■ **How to complete this task**: Produce a copy of every line in the records that holds the string "selector".

Stored records
"""
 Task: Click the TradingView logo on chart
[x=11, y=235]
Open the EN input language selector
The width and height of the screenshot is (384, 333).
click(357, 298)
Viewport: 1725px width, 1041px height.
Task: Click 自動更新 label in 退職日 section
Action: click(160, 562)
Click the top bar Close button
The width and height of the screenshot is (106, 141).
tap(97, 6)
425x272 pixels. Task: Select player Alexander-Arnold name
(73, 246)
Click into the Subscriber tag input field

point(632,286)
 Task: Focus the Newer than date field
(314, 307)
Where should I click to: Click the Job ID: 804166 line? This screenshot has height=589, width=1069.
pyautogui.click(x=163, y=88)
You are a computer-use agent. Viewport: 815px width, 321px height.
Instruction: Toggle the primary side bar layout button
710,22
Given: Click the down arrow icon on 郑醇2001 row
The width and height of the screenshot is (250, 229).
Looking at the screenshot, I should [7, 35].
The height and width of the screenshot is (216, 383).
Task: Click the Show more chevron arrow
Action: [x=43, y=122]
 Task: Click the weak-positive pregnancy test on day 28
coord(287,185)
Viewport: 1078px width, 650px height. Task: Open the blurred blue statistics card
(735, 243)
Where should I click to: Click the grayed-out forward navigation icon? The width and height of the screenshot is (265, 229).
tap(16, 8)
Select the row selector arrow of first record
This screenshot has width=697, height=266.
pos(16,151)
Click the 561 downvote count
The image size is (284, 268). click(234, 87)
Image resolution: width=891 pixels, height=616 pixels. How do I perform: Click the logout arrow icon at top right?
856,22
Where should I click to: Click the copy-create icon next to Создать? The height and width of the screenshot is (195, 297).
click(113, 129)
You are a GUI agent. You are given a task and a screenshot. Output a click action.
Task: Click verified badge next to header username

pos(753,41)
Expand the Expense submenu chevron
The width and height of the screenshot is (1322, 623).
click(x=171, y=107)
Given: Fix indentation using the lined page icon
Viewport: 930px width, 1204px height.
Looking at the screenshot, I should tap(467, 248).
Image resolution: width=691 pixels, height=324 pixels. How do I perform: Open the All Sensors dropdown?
"""
■ **Written response**:
Open the EN input language selector
Select the row selector arrow of first record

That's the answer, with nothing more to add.